**EXTRACT:**

>>>

Hopkins was born in Stratford, Essex. He was the eldest of eight children, the son of Catherine and Manley Hopkins, an insurance agent and consul-general for Hawaii based in London. He was educated at Highgate School and then Balliol College, Oxford, where he studied classics. It was at Oxford that he forged the friendship with Robert Bridges which would be of importance in his development as a poet, and posthumous acclaim.

Hopkins began his time at Oxford as a keen socialiser and prolific poet, but he seems to have alarmed himself with the changes in his behavior that resulted, and he became more studious and began recording his sins in his diary. In particular, he found it hard to accept his sexuality; hence, he began to exercise strict self-control in regard to it, especially after he became a follower of Henry Parry Liddon and of Edward Pusey, the last, lingering member of the original Oxford Movement. It was during this time of intense scrupolosity that Hopkins seems to have begun confronting his strong homoerotic impulses. (See section below on Erotic influences)

In 1866, following the example of John Henry Newman, he converted from Anglicanism to Roman Catholicism. After his graduation in 1867 Hopkins was provided a teaching post by Newman, but the following year he decided to enter the priesthood, pausing only to visit Switzerland, which officially forbad Jesuits to enter.

<<<

**REQUIREMENT 1:** Condense the paragraph of the Hopkins biography that begins "Hopkins was born in Stratford, Essex" into a bulleted list of its main facts.
**REQUIREMENT 2:** According to the Hopkins biography, why did Hopkins become more studious at Oxford and start recording his sins in his diary?

**INFORMATION SUPPLIED:**
>>>

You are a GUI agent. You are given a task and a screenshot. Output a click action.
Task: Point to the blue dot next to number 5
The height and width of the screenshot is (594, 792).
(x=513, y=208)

<<<

**FINAL RESULT 1:**
- Born in Stratford, Essex
- Eldest of eight children of Catherine and Manley Hopkins
- Father was an insurance agent and consul-general for Hawaii based in London
- Educated at Highgate School, then at Balliol College, Oxford, where he studied classics
- At Oxford, formed a friendship with Robert Bridges that mattered to his development as a poet and to his posthumous acclaim

**FINAL RESULT 2:** He began at Oxford as a keen socializer and prolific poet. He then seems to have become alarmed by the changes in his behavior that resulted, so he turned more studious and started keeping a record of his sins.